* Exercise directions *
Please restate each entry that appears below word for word, without its pictures.

* Input data *
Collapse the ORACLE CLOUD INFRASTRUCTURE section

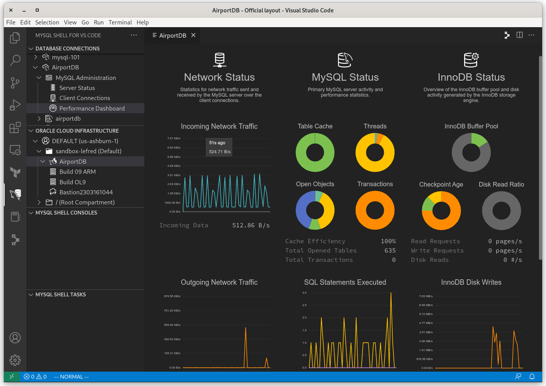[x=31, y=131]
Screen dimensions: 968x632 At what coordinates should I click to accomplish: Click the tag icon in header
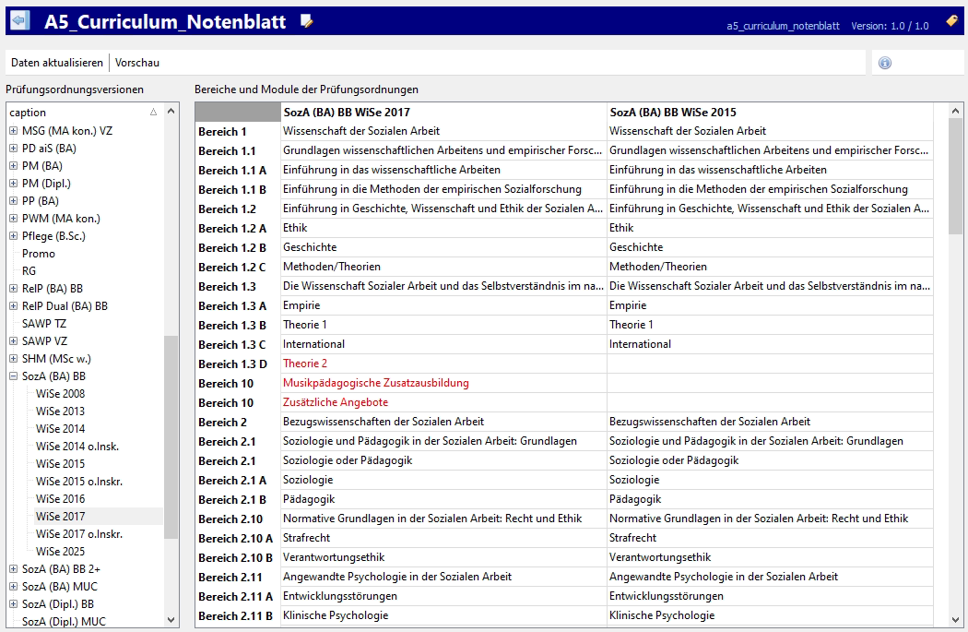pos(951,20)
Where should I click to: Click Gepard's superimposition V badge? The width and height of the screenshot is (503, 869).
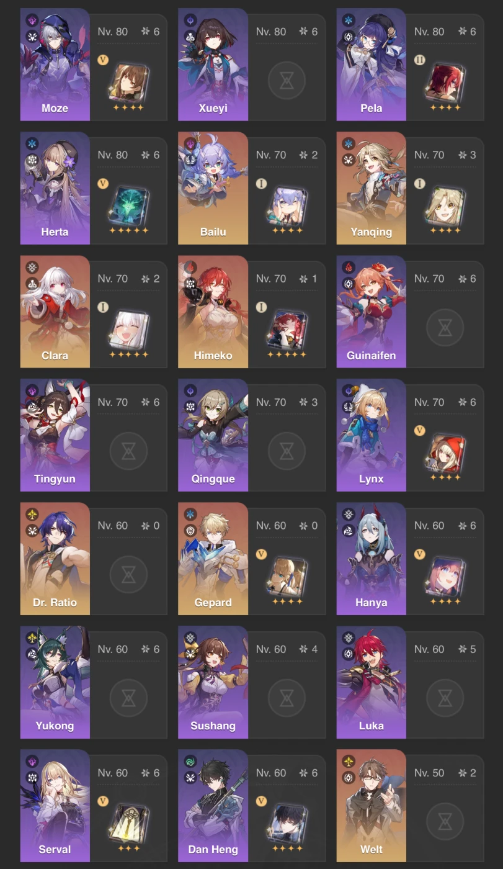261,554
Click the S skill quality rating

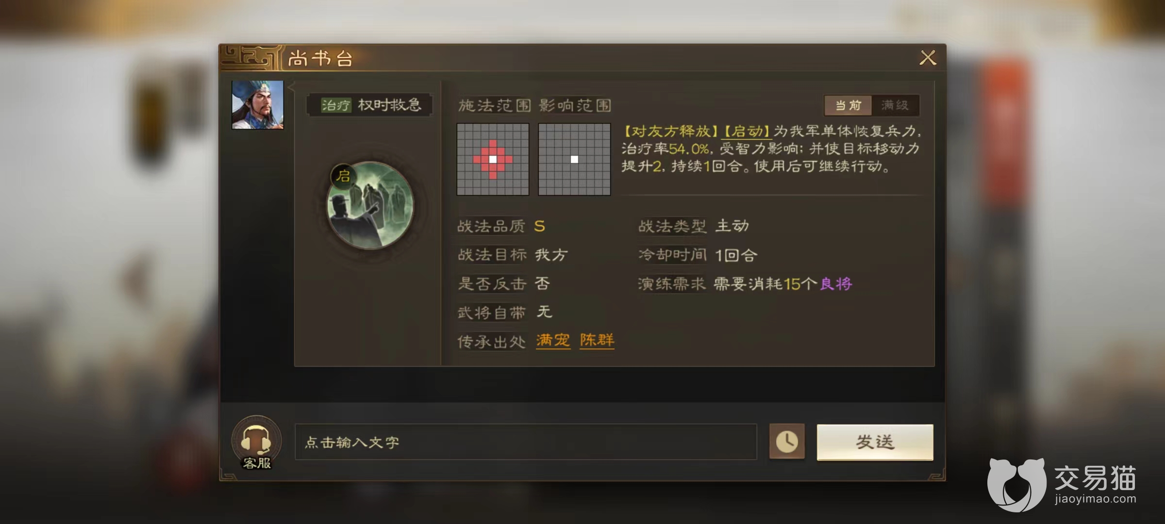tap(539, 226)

* Finished exercise *
Collapse the ORACLE CLOUD INFRASTRUCTURE section

[x=31, y=131]
Screen dimensions: 968x632 At what coordinates should I click to accomplish: Click the tag icon in header
pos(951,20)
Where should I click to: Click Gepard's superimposition V badge? The width and height of the screenshot is (503, 869).
261,554
Click the S skill quality rating

tap(539, 226)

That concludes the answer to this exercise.